Eliminato il requisito del calo del fatturato o dei corrispettivi per i contribuenti che applicano gli indici sintetici di affidabilità fiscale (ISA) nella “zona rossa”, che esercitano le attività classificate con i codici Ateco individuati negli allegati 1 e 2 al decreto stesso, per usufruire della proroga che rinvia dal 30 novembre 2020 al 30 aprile 2021 il versamento della seconda o unica rata dell’acconto delle imposte sui redditi e dell’Irap, per il periodo d’imposta successivo a quello in corso al 31 dicembre 2019 (2020 per i contribuenti “solari”).

Questo è quanto previsto dall’articolo 6 del Dl n. 149/2020 (decreto “Ristori-bis”).

Ristori Bis, eliminato il calo del fatturato

Ai sensi dell’articolo 6 del Dl n. 149/2020 (decreto “Ristori-bis”): nei confronti dei soggetti che esercitano attività economiche per le quali sono stati approvati gli indici sintetici di affidabilità fiscale, operanti nei settori economici individuati nell’Allegato 1 e 2 dello stesso decreto, aventi domicilio fiscale o sede operativa nelle aree del territorio nazionale caratterizzate da uno scenario di massima gravità (zona rossa), la proroga al 30 aprile 2021 del termine relativo al versamento della seconda o unica rata dell’acconto delle imposte sui redditi e dell’IRAP, dovuto per il periodo d’imposta successivo a quello in corso al 31 dicembre 2019, si applica indipendentemente dalla diminuzione del fatturato o dei corrispettivi indicata nel comma 2 del medesimo articolo 98. Non si fa luogo al rimborso di quanto già versato.

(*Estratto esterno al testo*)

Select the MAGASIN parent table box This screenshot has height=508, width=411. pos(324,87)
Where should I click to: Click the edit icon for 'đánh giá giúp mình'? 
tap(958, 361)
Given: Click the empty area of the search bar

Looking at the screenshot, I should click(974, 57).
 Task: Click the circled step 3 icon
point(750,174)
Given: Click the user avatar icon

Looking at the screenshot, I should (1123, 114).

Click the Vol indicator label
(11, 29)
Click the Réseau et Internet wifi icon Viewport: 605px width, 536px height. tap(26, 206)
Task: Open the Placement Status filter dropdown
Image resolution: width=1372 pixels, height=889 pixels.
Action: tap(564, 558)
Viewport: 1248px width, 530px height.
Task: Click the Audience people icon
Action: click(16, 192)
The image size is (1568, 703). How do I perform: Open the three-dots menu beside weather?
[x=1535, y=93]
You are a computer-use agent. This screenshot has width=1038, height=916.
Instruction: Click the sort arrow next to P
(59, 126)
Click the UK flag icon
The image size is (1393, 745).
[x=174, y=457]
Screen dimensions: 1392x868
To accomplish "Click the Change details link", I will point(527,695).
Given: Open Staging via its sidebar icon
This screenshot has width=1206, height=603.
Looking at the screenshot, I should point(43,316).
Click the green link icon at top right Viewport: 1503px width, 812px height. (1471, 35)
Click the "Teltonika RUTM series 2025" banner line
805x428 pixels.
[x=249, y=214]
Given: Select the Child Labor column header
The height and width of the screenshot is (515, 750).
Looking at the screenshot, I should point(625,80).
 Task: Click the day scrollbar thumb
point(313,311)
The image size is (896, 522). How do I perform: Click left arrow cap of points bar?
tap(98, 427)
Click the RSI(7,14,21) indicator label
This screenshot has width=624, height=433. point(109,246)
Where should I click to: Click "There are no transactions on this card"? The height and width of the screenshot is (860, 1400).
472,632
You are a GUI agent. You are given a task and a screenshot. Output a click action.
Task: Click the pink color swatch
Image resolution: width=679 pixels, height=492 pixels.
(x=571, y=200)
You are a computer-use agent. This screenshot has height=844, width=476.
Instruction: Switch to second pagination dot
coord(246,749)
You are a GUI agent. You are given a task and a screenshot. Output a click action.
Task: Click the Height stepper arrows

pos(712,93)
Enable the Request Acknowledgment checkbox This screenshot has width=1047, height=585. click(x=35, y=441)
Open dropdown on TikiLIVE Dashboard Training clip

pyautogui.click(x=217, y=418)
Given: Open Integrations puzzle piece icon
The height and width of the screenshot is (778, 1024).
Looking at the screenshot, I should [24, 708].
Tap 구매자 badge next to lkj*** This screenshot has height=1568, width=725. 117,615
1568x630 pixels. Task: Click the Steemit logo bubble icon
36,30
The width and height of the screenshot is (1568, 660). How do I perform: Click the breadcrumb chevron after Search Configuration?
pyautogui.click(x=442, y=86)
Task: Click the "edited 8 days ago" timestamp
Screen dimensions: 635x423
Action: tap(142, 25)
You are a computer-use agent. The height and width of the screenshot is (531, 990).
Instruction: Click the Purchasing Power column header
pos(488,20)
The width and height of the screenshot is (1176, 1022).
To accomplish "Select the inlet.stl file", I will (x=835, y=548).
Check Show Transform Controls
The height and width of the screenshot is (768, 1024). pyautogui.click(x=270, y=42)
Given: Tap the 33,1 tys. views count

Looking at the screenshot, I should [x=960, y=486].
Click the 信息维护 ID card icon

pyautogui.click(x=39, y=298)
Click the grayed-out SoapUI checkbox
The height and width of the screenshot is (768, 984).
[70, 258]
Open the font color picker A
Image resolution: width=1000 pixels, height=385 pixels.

Nessun vincolo di fatturato anche per gli esercenti l’attività di gestione di ristoranti nelle aree del territorio nazionale caratterizzate da uno scenario di elevata gravità e da un livello di rischio alto (cosiddetta zona arancioni).

Ad ogni modo, stabilisce la norma, gli acconti già versati non potranno essere rimborsati.